LA MECQUE : L’Arabie saoudite, la Turquie et le Pakistan ont signé vendredi à La Mecque un accord de défense visant à renforcer leur capacité de dissuasion commune et à élargir leur coopération militaire, a rapporté l’Agence de presse saoudienne (SPA).

L’accord de défense conjoint de La Mecque stipule qu’une attaque armée contre l’un des trois pays sera considérée comme une attaque contre tous.

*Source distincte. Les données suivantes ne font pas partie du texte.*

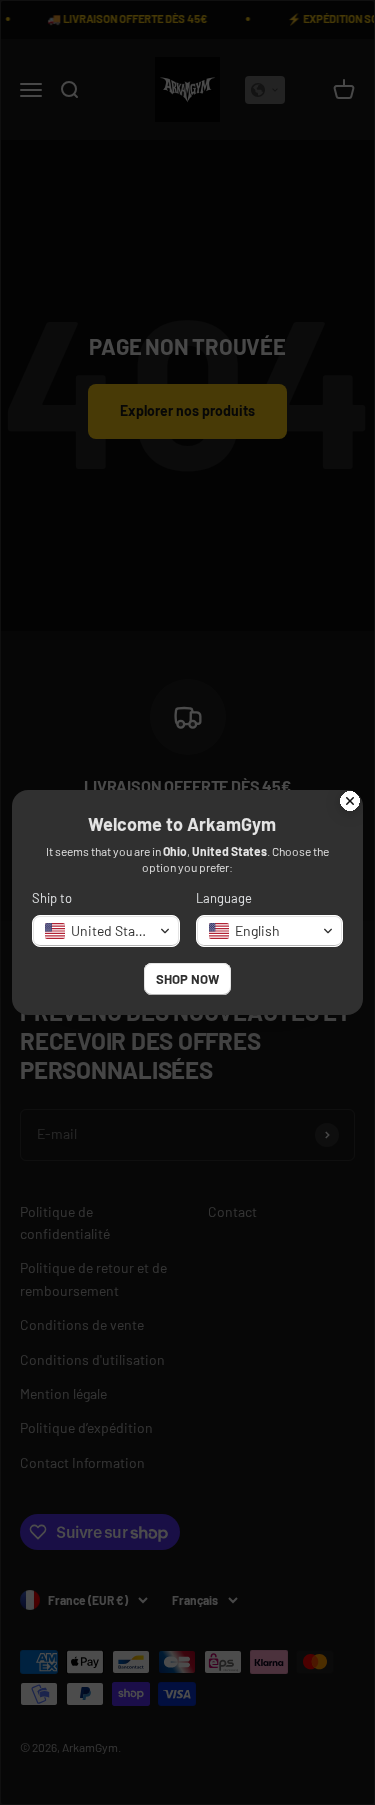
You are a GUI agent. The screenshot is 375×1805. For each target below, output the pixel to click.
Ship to (52, 898)
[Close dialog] (350, 803)
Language (224, 898)
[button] (106, 931)
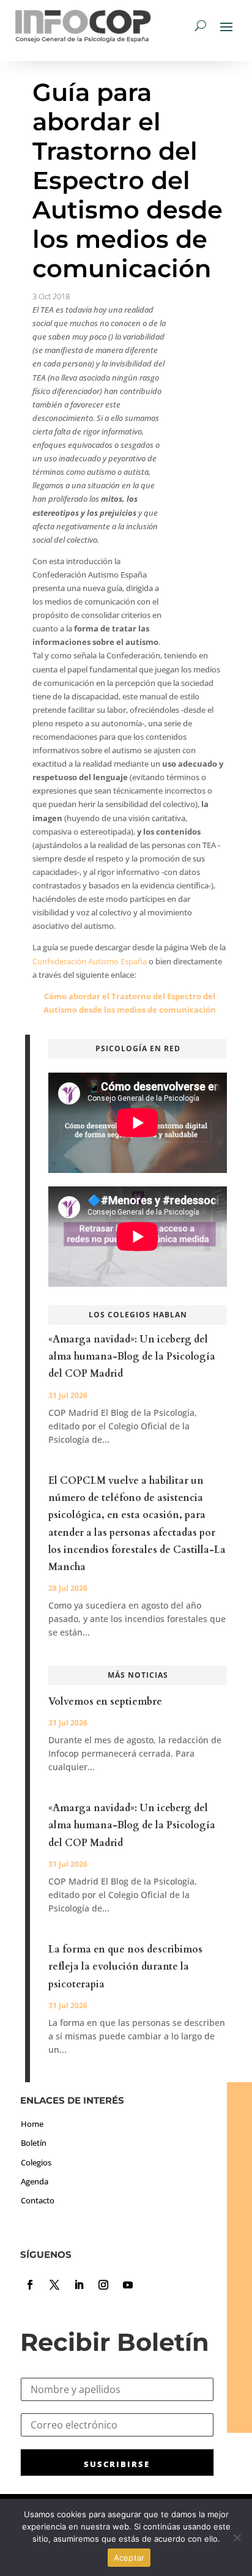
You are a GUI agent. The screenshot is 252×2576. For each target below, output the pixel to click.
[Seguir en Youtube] (128, 2285)
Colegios (36, 2162)
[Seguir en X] (54, 2285)
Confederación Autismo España (89, 961)
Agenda (34, 2181)
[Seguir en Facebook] (30, 2285)
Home (32, 2123)
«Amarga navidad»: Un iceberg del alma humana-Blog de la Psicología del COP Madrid (131, 1356)
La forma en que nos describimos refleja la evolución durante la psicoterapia (125, 1966)
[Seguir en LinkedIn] (79, 2285)
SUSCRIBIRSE (117, 2464)
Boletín (33, 2142)
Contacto (37, 2200)
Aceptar (129, 2558)
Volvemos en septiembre (105, 1701)
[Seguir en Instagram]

Selon la SPA, le président turc Recep Tayyip Erdogan et le Premier ministre pakistanais Muhammad Shehbaz Sharif ont été reçus par le prince héritier Mohammed ben Salmane à la Cour royale du palais Al-Safa, à La Mecque. Les dirigeants ont passé en revue les relations entre l’Arabie saoudite, la Turquie et le Pakistan et ont discuté de questions d’intérêt commun.

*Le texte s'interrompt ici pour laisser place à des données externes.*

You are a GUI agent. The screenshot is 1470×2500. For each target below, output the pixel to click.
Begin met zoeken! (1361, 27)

La SPA indique que le Sommet de La Mecque sur la défense conjointe s’est tenu sur la base des liens historiques entre les trois pays, de leur solidarité islamique, de leurs intérêts stratégiques communs et de leur étroite coopération en matière de défense.

« L’accord reflète l’engagement des trois nations à renforcer leur sécurité collective et à promouvoir la paix, la sécurité et la stabilité dans la région ainsi que dans le reste du monde », a rapporté la SPA.

L’accord prévoit également le développement de tous les aspects de la coopération en matière de défense entre l’Arabie saoudite, la Turquie et le Pakistan.